VFF action film tells true story with superstar cast

From the acclaimed director of "Capote" and "Moneyball," the freshly released released “Foxcatcher” is an intense psychological drama. The film is a powerful platform for its three leads, telling the true story of multimillionaire John du Pont’s (Steve Carell) murder of Olympic gold medal-winning wrestler Dave Schultz (Mark Ruffalo).

After winning gold in the 1984 Olympic Games, Mark Schultz is recruited by John du Pont to be the star of a wrestling team of future gold medalists that du Pont plans to coach. While he takes Mark, du Pont pushes for Dave, the star brother, to join his team.

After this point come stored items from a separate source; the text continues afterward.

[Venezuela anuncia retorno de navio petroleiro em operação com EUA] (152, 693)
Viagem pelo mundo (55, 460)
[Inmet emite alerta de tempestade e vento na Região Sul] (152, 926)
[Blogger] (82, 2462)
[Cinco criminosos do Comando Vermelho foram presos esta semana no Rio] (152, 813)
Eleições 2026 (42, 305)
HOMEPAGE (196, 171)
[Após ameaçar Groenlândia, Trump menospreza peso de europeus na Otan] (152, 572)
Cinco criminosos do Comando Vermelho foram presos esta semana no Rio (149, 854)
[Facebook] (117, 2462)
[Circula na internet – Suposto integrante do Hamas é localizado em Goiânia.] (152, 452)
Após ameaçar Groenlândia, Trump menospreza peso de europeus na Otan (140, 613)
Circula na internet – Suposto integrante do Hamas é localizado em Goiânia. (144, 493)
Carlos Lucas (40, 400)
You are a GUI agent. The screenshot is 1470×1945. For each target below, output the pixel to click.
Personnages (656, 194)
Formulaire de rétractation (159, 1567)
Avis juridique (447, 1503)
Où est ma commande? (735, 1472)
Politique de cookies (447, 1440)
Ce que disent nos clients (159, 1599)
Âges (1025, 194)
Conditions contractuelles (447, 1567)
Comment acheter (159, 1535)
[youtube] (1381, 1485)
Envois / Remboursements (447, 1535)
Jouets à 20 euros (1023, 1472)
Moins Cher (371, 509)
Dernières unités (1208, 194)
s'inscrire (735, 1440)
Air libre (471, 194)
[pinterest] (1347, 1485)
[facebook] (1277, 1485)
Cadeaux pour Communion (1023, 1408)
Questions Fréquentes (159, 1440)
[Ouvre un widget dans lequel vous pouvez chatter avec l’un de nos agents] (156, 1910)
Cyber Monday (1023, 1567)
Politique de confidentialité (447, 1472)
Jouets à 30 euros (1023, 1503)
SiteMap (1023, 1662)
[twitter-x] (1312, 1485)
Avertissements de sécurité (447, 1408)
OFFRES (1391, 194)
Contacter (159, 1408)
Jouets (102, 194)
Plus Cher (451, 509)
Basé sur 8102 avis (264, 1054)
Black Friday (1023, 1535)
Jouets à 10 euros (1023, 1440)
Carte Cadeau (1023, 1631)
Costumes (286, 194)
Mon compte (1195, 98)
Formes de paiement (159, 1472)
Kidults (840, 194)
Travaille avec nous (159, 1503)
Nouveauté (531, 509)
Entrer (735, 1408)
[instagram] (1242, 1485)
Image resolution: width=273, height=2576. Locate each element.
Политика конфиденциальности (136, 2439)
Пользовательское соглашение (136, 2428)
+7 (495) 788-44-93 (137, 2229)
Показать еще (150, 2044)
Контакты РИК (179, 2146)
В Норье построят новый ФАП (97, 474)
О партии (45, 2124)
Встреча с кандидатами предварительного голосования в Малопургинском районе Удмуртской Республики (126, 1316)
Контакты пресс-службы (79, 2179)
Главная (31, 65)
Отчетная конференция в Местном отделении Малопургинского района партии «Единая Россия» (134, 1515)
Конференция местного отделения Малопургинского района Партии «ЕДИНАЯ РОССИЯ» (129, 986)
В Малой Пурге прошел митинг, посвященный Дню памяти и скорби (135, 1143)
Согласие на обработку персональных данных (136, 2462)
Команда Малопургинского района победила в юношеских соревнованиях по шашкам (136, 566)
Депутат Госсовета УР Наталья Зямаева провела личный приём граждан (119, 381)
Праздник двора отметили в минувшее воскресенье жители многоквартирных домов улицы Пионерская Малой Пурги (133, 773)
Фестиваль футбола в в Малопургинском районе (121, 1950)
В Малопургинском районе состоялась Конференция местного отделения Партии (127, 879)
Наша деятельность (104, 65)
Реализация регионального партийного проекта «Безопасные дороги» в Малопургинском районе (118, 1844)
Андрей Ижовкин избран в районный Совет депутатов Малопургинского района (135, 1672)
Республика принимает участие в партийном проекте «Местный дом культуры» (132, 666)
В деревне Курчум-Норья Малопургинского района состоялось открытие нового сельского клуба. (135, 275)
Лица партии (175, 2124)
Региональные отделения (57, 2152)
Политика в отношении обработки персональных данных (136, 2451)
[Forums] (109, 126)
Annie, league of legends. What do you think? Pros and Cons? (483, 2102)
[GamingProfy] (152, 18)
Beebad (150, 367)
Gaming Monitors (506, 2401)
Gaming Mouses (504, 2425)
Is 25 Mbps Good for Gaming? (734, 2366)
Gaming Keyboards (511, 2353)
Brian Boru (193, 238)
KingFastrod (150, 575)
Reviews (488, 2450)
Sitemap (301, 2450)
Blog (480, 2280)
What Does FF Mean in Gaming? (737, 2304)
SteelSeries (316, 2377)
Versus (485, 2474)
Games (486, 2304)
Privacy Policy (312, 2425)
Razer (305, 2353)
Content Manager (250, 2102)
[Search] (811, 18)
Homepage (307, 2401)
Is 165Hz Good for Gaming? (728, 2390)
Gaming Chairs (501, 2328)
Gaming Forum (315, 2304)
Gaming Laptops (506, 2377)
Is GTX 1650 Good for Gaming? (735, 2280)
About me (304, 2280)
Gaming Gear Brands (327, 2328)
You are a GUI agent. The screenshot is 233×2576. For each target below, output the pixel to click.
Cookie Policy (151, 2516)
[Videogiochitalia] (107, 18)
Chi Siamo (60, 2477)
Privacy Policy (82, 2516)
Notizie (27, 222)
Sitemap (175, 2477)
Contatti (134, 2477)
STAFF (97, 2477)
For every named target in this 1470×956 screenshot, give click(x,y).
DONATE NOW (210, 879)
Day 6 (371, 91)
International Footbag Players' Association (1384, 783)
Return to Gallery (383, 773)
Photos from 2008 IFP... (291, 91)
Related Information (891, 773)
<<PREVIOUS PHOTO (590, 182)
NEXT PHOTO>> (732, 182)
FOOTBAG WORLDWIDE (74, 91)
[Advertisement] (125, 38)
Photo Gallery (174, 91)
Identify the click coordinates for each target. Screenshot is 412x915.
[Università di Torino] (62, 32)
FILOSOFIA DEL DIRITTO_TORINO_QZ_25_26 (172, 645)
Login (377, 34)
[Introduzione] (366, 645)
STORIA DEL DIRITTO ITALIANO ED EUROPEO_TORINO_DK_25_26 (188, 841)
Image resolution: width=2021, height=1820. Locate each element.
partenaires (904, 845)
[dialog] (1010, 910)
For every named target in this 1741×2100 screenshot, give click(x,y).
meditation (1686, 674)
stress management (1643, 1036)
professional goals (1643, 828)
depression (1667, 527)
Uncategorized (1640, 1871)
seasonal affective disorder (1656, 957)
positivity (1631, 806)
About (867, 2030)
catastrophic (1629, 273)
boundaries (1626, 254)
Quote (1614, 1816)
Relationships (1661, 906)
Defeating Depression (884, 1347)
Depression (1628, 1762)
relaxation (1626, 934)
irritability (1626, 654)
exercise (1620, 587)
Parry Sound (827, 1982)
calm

Carell has crafted an identity based on outrageous comedic characters, but his subdued performance in “Foxcatcher” is exceptional. With an icy facial mask and a disconcerting speech pattern, Carell is extremely unsettling as John du Pont. He espouses the need for brotherhood among his team, but these statements are false values meant to cover his inability to live up his mother’s expectations and his family’s legacy in a sport she considers to be “low.” This familial tension drives du Pont’s eccentric moments (especially unsettling is his insistence that his team refer to him as a mentor) which later explode into horrific action.

Channing Tatum is likewise excellent as Mark Schultz, Dave’s younger brother who, despite his own Olympic gold medal, cannot get out of his brother’s shadow. From the first scene, Mark’s desperation to escape from this subordinate position defines every decision he makes. He willingly lets himself become a lapdog for du Pont for the chance to win on his own, regardless of the destructive effect it takes on his life. Tatum, also known for his lighter roles in movies such as “21 Jump Street” and “Magic Mike,” offers a darker and more dynamic character in this film.

Dave is a grounded family man looking out for his brother. This character adds another interesting layer to Tatum’s performance. Mark resents Dave not because he mistreats him or degrades him; on the contrary, Dave is Mark’s number one fan. Mark only resents Dave because he always seems to be better.

Though this dynamic is directly addressed at a certain point, an early sparring scene tells all. With no dialogue, Mark gets more and more frustrated as Dave keeps besting him, perfectly defining their relationship. For a movie that runs longer than two hours, “Foxcatcher” is surprisingly light on dialogue, but silent moments like this provide some excellent character work.

Despite its length and rather abrupt ending, “Foxcatcher” thrives on the talents of its leads. The introduction of these dynamic characters to one another starts a collision course of action and destruction, offering a fascinating look into a historic event.